Dans le sillage de son quarterback, Los Angeles a débuté la saison en boulet de canon. Sept victoires pour une seule petite défaite en huit matchs. La saison ne pouvait presque pas mieux débuté. Dans une NFC Ouest toujours plus compétitive, chaque victoire compte et Sean McVay l’a bien compris. Néanmoins, la machine va rapidement dérailler.

Stafford et les siens. USA Today Sports

Trois défaite de rang face à des concurrents direct à la victoire finale (Tennessee, San Francisco et Green Bay) et voilà les Rams en difficulté. Au delà du bilan comptable qui ne posait pas de problèmes tant le début de saison permettait d’envisager le futur, c’est d’avantage l’impression laissée qui interrogeait. Toujours dépendante des performances de Matthew Stafford qui commettait des erreurs (seulement quatre ballons perdus lors des huit premiers matches, treize lors des neuf suivants), l’équipe dégageait un sentiment négatif. Lorsque la route semblait s’élever, il était difficile de voir ces Rams se sublimer. Aussi, lors des matchs plus faciles du reste de la saison, ils donnaient l’impression d’en garder sous la pédale, presque comme si cette équipe attendait une chose, les playoffs pour montrer de quel métal elle est faite. La fin de saison a été plus calme pour les Rams mais il faut dire qu’ils affrontaient des équipes assez faibles ou en méforme. Le potentiel demeurant énorme pour cette armada.

Une constellation

Lors de la dernière offseason, l’objectif était devenu clair pour les Rams. Il faut gagner. Pour cela, l’effectif avait déjà de quoi faire saliver. Les deux stars défensives que sont Aaron Donald et Jalen Ramsey constituaient de belles fondation. Mais l’effectif a bougé. Tout d’abord en interne, un certain Cooper Kupp a crevé l’écran. L’ancien de la Eastern Washington University a tout bonnement changé de dimension cette année. A l’aube de la saison, il était un bon receveur de la NFL mais rien à voir comparé à ce qu’il est devenu. 1947 yards et 16 touchdown, voilà les chiffres de la saison impressionnante de Kupp. Il a fait preuve de régularité et d’efficacité. C’est lui la cible numéro une de Matthew Stafford et leur duo est létal, demandez aux fans de Tampa Bay.

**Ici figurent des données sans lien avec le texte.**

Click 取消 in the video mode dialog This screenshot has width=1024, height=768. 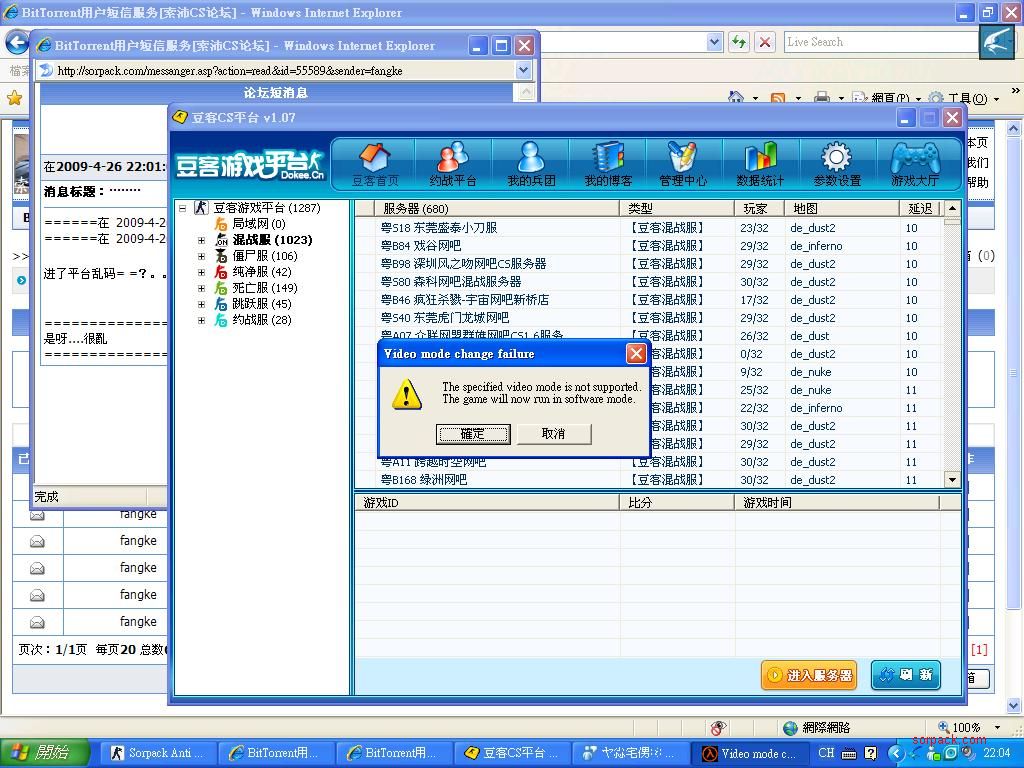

Pleine lumière sur Cooper Kupp. Cary Edmondson-USA TODAY Sports

Los Angeles avait déjà son lot de stars mais les dirigeants en voulaient plus. Deux arrivées significatives sont à mentionner. Odell Beckham Junior bien évidemment. Le fantasque receveur retrouve des couleurs en bleu et jaune. Arrivé après son piètre passage à Cleveland, « OBJ » s’est fait une place dans le collectif Rams et apporte clairement. Avec la blessure de Robert Woods en novembre, il est venu compléter l’escouade de WR. Stafford possède de sacrés cibles. Los Angeles semble avoir relancé OBJ ce qui n’était pas gagné. L’autre nouvelle étoile vient du Colorado. Von Miller, illustre joueur des Broncos, a rejoint une défense déjà effrayante. La présence du deuxième choix au total de la draft 2011, même en perte de vitesse, constitue une menace de plus pour les QB adverses. Passrusher de talent, Miller a notamment joué un rôle prépondérant dans la victoire face aux Buccs. Enfin, un retour est à mentionner, celui de Cam Akers. Le running back est revenu très rapidement d’une grave blessure et le moins que l’on puisse dire c’est qu’il s’est vite remis à niveau permettant d’avantage d’alternative au coaching des Rams.

Pour toutes ces raisons, cette année peut ressembler à la bonne pour les Rams. Sachant que le destin pourrait faire un joli clin d’œil aux californiens. En effet l’an passé, les Buccaneers de Tampa Bay étaient les premiers à remporter un Superbowl à domicile, au bout de la cinquante cinquième édition. En 2022, la grande finale se passe au SoFi Stadium de Los Angeles, stade des Rams qui ont éliminé les champions en titre, les … Buccaneers. Les supporters de la bande à McVay peuvent espérer boucler la boucle.